# Directions:
Extract the listing in its entirety, keeping each line identical to the original.

# Provided entries:

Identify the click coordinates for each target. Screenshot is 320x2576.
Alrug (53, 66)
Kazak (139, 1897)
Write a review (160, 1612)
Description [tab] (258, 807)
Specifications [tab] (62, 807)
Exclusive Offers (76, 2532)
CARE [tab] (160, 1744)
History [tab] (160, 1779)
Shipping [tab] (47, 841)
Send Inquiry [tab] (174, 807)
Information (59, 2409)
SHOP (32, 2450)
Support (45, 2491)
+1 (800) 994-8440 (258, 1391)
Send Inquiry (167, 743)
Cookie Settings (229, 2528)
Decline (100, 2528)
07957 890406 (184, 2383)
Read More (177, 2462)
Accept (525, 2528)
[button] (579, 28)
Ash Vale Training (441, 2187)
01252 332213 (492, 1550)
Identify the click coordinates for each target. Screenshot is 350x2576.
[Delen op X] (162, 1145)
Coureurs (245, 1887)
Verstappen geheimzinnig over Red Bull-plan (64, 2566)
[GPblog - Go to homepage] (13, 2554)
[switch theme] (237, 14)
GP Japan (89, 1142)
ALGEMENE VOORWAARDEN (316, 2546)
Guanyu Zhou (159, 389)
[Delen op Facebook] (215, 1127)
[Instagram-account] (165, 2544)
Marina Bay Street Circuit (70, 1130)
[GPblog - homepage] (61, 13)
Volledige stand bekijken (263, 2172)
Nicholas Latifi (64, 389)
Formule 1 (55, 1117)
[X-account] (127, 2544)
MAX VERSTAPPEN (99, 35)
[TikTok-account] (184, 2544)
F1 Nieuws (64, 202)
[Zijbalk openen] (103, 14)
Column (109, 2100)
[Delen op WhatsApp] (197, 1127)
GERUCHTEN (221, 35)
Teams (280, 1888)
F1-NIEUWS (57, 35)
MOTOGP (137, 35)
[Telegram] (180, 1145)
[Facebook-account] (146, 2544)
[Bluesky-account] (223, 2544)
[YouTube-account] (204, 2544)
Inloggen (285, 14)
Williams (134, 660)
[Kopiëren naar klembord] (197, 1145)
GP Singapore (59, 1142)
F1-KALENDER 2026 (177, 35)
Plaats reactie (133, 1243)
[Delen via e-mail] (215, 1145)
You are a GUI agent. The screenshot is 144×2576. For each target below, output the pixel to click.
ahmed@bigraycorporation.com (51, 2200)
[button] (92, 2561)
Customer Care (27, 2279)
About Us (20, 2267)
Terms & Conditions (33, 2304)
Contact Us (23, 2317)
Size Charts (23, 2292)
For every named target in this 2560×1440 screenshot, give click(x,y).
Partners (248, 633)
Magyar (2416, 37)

# Exercise answer:
Identify the click coordinates for each target. Screenshot is 320x2576.
Alrug (53, 66)
Kazak (139, 1897)
Write a review (160, 1612)
Description [tab] (258, 807)
Specifications [tab] (62, 807)
Exclusive Offers (76, 2532)
CARE [tab] (160, 1744)
History [tab] (160, 1779)
Shipping [tab] (47, 841)
Send Inquiry [tab] (174, 807)
Information (59, 2409)
SHOP (32, 2450)
Support (45, 2491)
+1 (800) 994-8440 (258, 1391)
Send Inquiry (167, 743)
Cookie Settings (229, 2528)
Decline (100, 2528)
07957 890406 (184, 2383)
Read More (177, 2462)
Accept (525, 2528)
[button] (579, 28)
Ash Vale Training (441, 2187)
01252 332213 (492, 1550)
Identify the click coordinates for each target. Screenshot is 350x2576.
[Delen op X] (162, 1145)
Coureurs (245, 1887)
Verstappen geheimzinnig over Red Bull-plan (64, 2566)
[GPblog - Go to homepage] (13, 2554)
[switch theme] (237, 14)
GP Japan (89, 1142)
ALGEMENE VOORWAARDEN (316, 2546)
Guanyu Zhou (159, 389)
[Delen op Facebook] (215, 1127)
[Instagram-account] (165, 2544)
Marina Bay Street Circuit (70, 1130)
[GPblog - homepage] (61, 13)
Volledige stand bekijken (263, 2172)
Nicholas Latifi (64, 389)
Formule 1 (55, 1117)
[X-account] (127, 2544)
MAX VERSTAPPEN (99, 35)
[TikTok-account] (184, 2544)
F1 Nieuws (64, 202)
[Zijbalk openen] (103, 14)
Column (109, 2100)
[Delen op WhatsApp] (197, 1127)
GERUCHTEN (221, 35)
Teams (280, 1888)
F1-NIEUWS (57, 35)
MOTOGP (137, 35)
[Telegram] (180, 1145)
[Facebook-account] (146, 2544)
[Bluesky-account] (223, 2544)
[YouTube-account] (204, 2544)
Inloggen (285, 14)
Williams (134, 660)
[Kopiëren naar klembord] (197, 1145)
GP Singapore (59, 1142)
F1-KALENDER 2026 (177, 35)
Plaats reactie (133, 1243)
[Delen via e-mail] (215, 1145)
You are a GUI agent. The screenshot is 144×2576. For each target below, output the pixel to click.
ahmed@bigraycorporation.com (51, 2200)
[button] (92, 2561)
Customer Care (27, 2279)
About Us (20, 2267)
Terms & Conditions (33, 2304)
Contact Us (23, 2317)
Size Charts (23, 2292)
For every named target in this 2560×1440 screenshot, give click(x,y).
Partners (248, 633)
Magyar (2416, 37)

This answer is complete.